Re: internet media types and encoding

 From: "Chris Lilley" <chris@w3.org>
> On Tuesday, April 15, 2003, 5:11:44 PM, Rick wrote:

> RJ> Now that characters have been allocated to those code points,
> 
> OK and I said that, too, but luckily I thought to check with Mark
> Davis, the chair of the Unicode consortium about that. And I was
> wrong. He said:
> 
> MD> Ah. The character *names* are actually undefined, and simply
> MD> marked by "<control>". What you are thinking of as the names are
> MD> simply aliases pointing to the ISO 6429 usage. See
> MD> http://www.unicode.org/charts/PDF/U0080.pdf.
> 
> MD> So the Unicode Standard does not define U+0082 to mean "BREAK
> MD> PERMITTED HERE". It just says that there is a control code, one
> MD> which in ISO 6429 has that name and meaning. But implementers of
> MD> the Unicode Standard are not required to interpret the U+0082 in
> MD> the ISO 6429 way.

Doh. The wording of Unicode is http://www.unicode.org/unicode/uni2book/ch13.pdf
    "The Unicode Standard makes no specific use of
these control codes, but it provides for the passage of the numeric code values intact,
neither adding nor subtracting from their semantics. The semantics of the [C0, C1]
Controls and delete are generally determined by the application with which they are
used.
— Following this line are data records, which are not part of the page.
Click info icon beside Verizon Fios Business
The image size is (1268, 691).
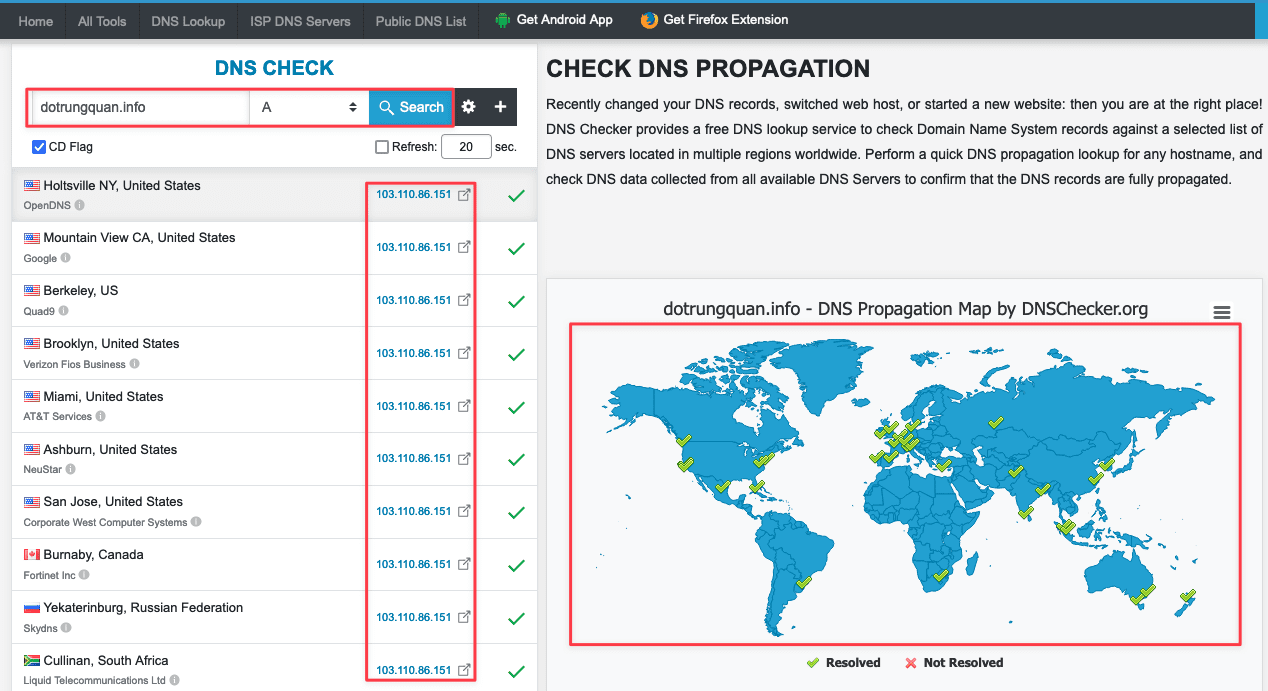tap(134, 364)
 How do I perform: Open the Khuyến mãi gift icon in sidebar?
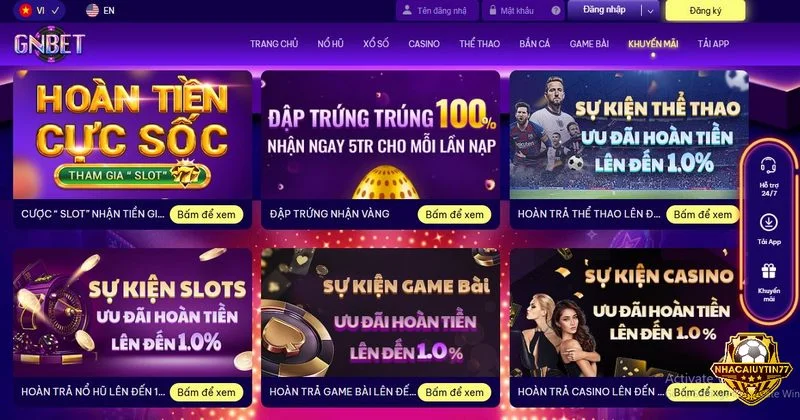click(x=768, y=271)
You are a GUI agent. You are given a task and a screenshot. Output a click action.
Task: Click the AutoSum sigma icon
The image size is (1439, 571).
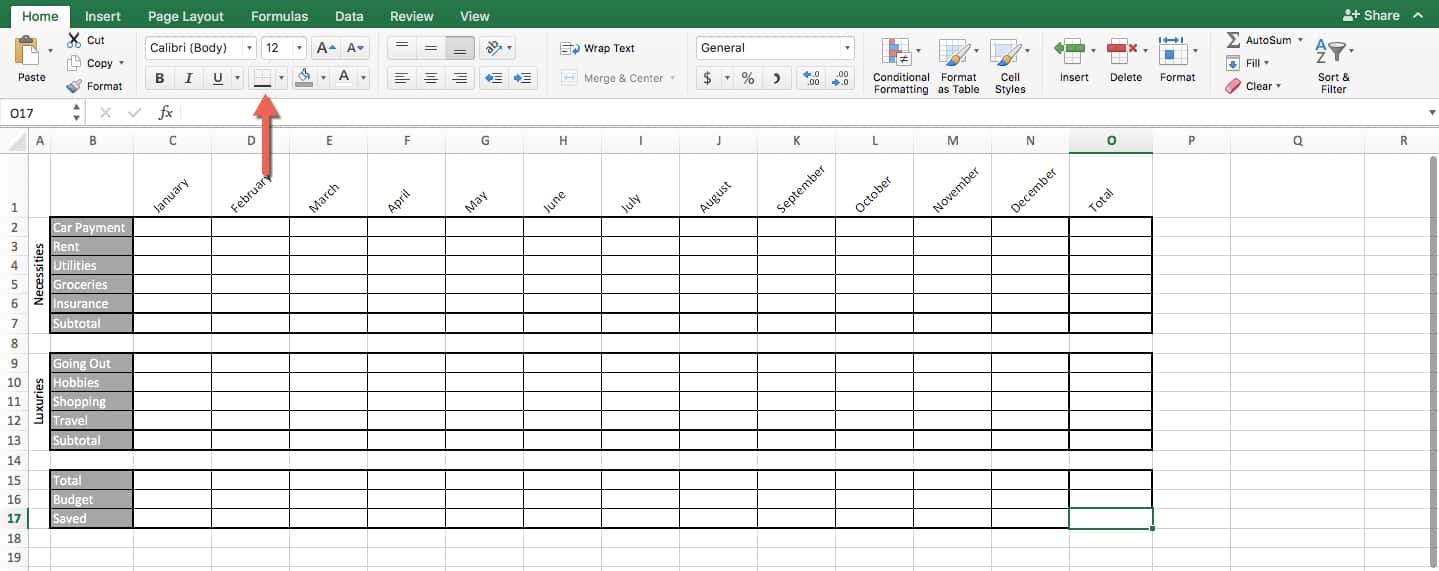tap(1234, 40)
However, in the absense of specific application uses, they
may be interpreted according to the semantics specified in ISO/IEC 6429"

I was interpreting "may" too strongly. 

Nevertheless, my point that transcoders may delete control characters willy nilly
stands. 


Cheers
Rick Jelliffe

 

Received on Tuesday, 15 April 2003 16:55:29 UTC